STARRING: Stephanie Gil, Sônia Braga, Alejandra Howard, Jorge Lamelas, Harvey Keitel


Hail Mary: From left, Lamelas, Howard and Gil

The community of Fátima in the Portugal of 1917 is no barrel of laughs, with World War I laying waste to its young men. So when 10-year-old Lucia (Kristen Stewart lookalike Gil) and her cousins Jacinta and Francisco (Howard and Lamelas) encounter a vision of the Virgin Mary (Joana Ribeiro, pearly as an alabaster statue) while herding their sheep, her beatific announcement, that Jesus has chosen Lucia as a messenger of faith, should be a ray of light.

 

Or not!

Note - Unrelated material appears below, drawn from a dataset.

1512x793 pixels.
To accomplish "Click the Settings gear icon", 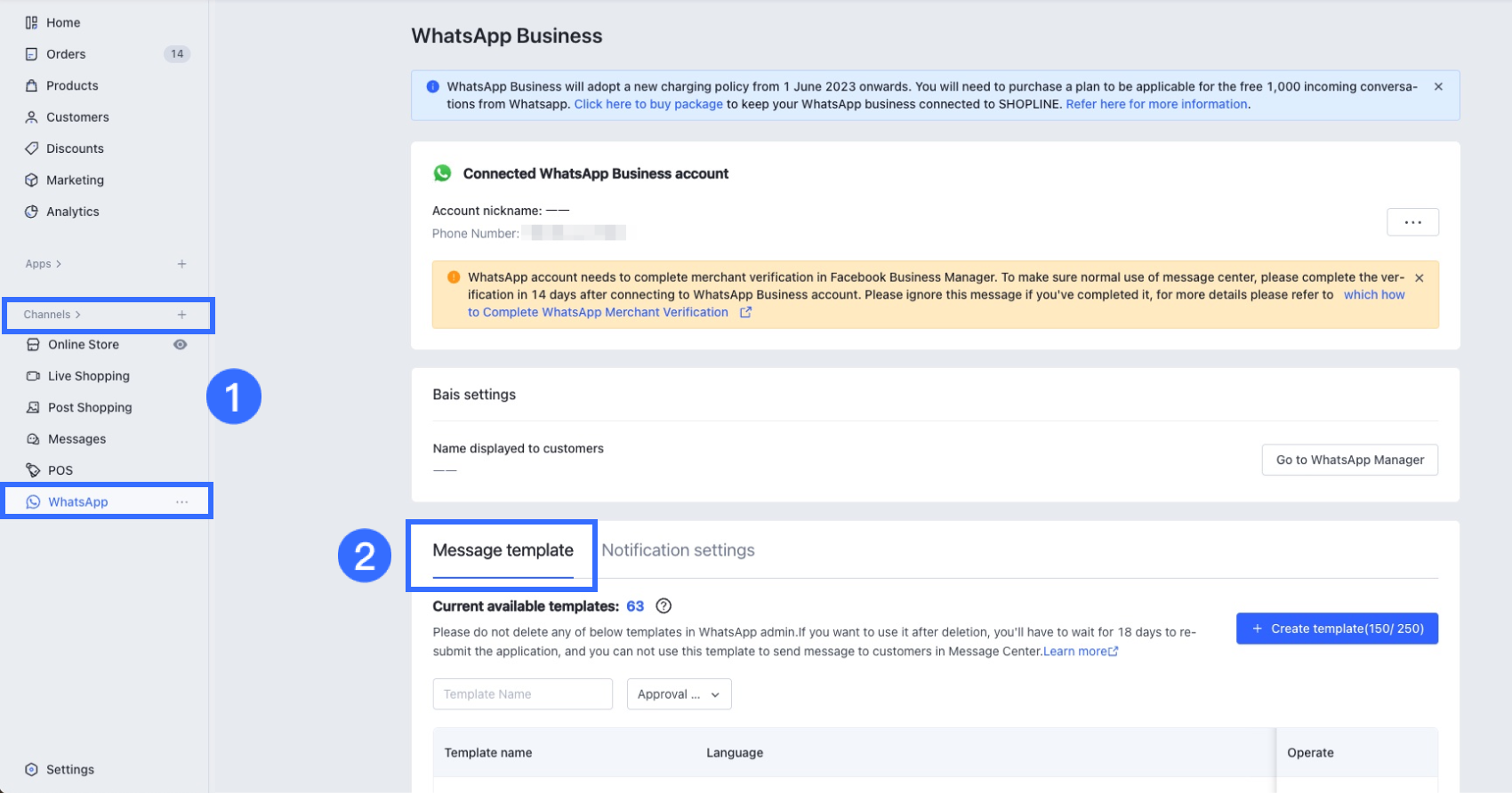I will click(32, 770).
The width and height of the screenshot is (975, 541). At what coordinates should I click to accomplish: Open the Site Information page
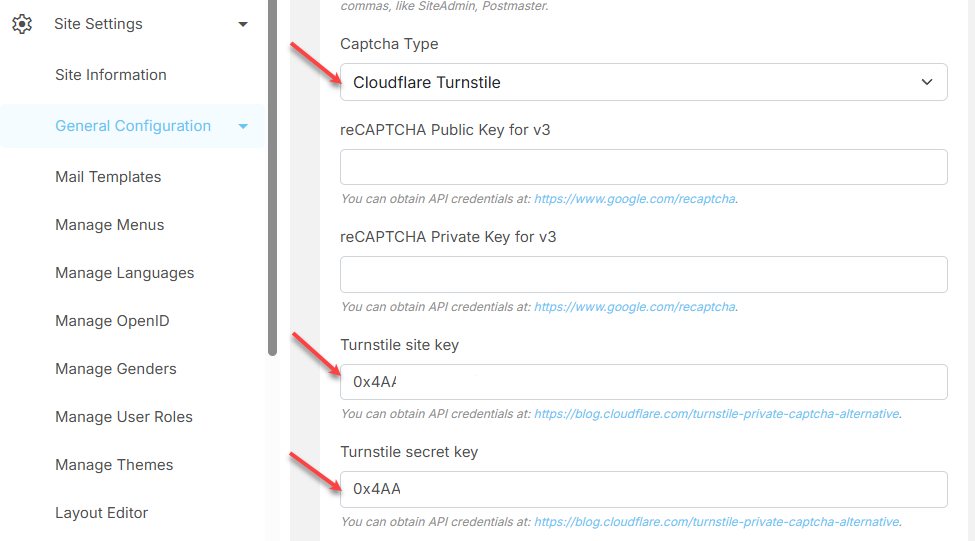tap(111, 75)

The adults in are sceptical, with the local priest (Joaquim de Almeida) helpfully suggesting that the image — which, inconveniently, only the children can see — could well be the work of the notoriously seductive Devil, and Lucia’s censorious mother (Lúcia Moniz) shouting her down. Lucia isn’t having any. “It’s true, Mama!” she protests. “I saw the Lady! And I’m not crazy!”

 

No prizes for dialogue, then. But bearing in mind that Fátima the place in now a holy shrine while Fatima the movie is based on actual events and dedicated to the memory of Sister Lucia (played in adulthood with patient gravitas by Braga), whom the Catholic Church is currently canonising, there’s a need to know that keeps these squeaky wheels turning.

 

Director Marco Pontecorvo is at pains to point out that belief can be its own cross to bear. Whether blind faith is a search for truth that ultimately, as Keitel’s dissident professor argues with a stoic Lucia decades later, “breeds irrational hope,” is a question for the ages. Back in 1917, the masses couldn’t care less about that, flocking to the fields of Fátima where the visitations continue with their apparitions of hell and war and their exhortation from Mary to pray and keep praying, or else. I could’ve used more forward momentum and less preachy argy-bargy. But even for a confirmed sceptic, conviction can be addictive.